EXCERPT TO READ:
= = = = =
EX-1 2 dex1.htm AUDITED FINANCIAL STATEMENTS, NOTES THERETO, AND SUPPLEMENTAL SCHEDULE Audited financial statements, notes thereto, and supplemental schedule

Luby’s Savings and Investment Plan

Financial Statements

and Supplemental Schedule

December 31, 2007 and 2006


Luby’s Savings and Investment Plan

Table of Contents

 

Financial Statements    Page

Report of Independent Registered Public Accounting Firm

   1

Statements of Net Assets Available for Benefits

   3

Statement of Changes in Net Assets Available for Benefits

   4

Notes to Financial Statements

   5

Supplemental Schedule

  

Schedule H, Part IV(i) – Schedule of Assets Held for Investment Purposes

   12

 


LOGO

Report of Independent Registered Public Accounting Firm

To the Plan Administrative Committee

Luby’s Savings and Investment Plan

Houston, Texas

We have audited the accompanying statements of net assets available for benefits of Luby’s Savings and Investment Plan as of December 31, 2007 and 2006, and the related statement of changes in net assets available for benefits for the year ended December 31, 2007. These financial statements are the responsibility of the Plan’s management. Our responsibility is to express an opinion on these financial statements based on our audits.
= = = = =
Raw records:
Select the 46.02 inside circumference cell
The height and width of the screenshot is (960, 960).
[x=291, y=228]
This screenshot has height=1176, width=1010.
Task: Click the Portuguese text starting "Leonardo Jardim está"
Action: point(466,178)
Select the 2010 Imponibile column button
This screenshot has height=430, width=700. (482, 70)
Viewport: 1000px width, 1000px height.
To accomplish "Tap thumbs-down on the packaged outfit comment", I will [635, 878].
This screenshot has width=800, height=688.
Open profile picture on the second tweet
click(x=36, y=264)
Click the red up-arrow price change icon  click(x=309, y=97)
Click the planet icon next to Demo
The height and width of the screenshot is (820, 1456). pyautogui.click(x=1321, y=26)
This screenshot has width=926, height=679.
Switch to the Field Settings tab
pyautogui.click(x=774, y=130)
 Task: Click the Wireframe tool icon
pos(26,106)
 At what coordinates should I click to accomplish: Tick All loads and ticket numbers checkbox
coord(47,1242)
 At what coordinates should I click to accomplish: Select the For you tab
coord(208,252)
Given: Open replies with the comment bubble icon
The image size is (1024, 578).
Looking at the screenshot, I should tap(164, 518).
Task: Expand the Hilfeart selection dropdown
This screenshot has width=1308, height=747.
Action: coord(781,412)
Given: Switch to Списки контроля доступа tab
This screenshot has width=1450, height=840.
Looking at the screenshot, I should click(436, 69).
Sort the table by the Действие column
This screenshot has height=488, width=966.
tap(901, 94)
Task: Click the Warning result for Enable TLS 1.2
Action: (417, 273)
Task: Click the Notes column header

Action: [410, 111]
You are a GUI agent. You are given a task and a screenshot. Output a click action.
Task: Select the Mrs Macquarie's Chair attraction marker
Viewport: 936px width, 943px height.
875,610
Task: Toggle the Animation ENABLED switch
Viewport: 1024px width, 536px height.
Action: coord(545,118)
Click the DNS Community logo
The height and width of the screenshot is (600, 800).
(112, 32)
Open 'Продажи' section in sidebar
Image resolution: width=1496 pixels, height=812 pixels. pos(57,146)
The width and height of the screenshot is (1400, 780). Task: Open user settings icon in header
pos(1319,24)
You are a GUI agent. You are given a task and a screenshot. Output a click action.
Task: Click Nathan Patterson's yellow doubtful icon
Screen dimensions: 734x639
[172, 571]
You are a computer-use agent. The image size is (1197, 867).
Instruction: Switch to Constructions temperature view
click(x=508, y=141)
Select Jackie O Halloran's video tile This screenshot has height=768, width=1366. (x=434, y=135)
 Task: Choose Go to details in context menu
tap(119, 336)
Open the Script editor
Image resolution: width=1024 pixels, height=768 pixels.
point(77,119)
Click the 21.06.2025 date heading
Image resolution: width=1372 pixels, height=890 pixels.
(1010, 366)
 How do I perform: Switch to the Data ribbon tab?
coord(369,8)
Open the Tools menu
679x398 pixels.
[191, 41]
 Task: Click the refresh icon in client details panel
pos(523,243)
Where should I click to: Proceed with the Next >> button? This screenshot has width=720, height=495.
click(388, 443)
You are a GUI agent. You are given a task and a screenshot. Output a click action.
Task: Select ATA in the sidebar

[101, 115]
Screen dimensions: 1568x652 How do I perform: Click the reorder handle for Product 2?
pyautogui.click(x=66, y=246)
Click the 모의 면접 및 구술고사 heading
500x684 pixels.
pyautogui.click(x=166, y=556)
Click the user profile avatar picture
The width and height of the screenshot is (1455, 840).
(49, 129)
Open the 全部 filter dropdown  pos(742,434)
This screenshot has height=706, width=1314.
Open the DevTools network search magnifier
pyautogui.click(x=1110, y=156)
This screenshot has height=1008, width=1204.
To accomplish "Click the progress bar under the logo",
= = = = =
REQUIRED ACTIONS:
a - In the Luby's plan excerpt, whose responsibility are the financial statements said to be?
b - Write out the stretch of the Luby's plan excerpt from "Houston, Texas" through "on our audits.", word for word.

TASK-BY-TASK SOLUTIONS:
a - The Plan's management.

b -
Houston, Texas

We have audited the accompanying statements of net assets available for benefits of Luby’s Savings and Investment Plan as of December 31, 2007 and 2006, and the related statement of changes in net assets available for benefits for the year ended December 31, 2007. These financial statements are the responsibility of the Plan’s management. Our responsibility is to express an opinion on these financial statements based on our audits.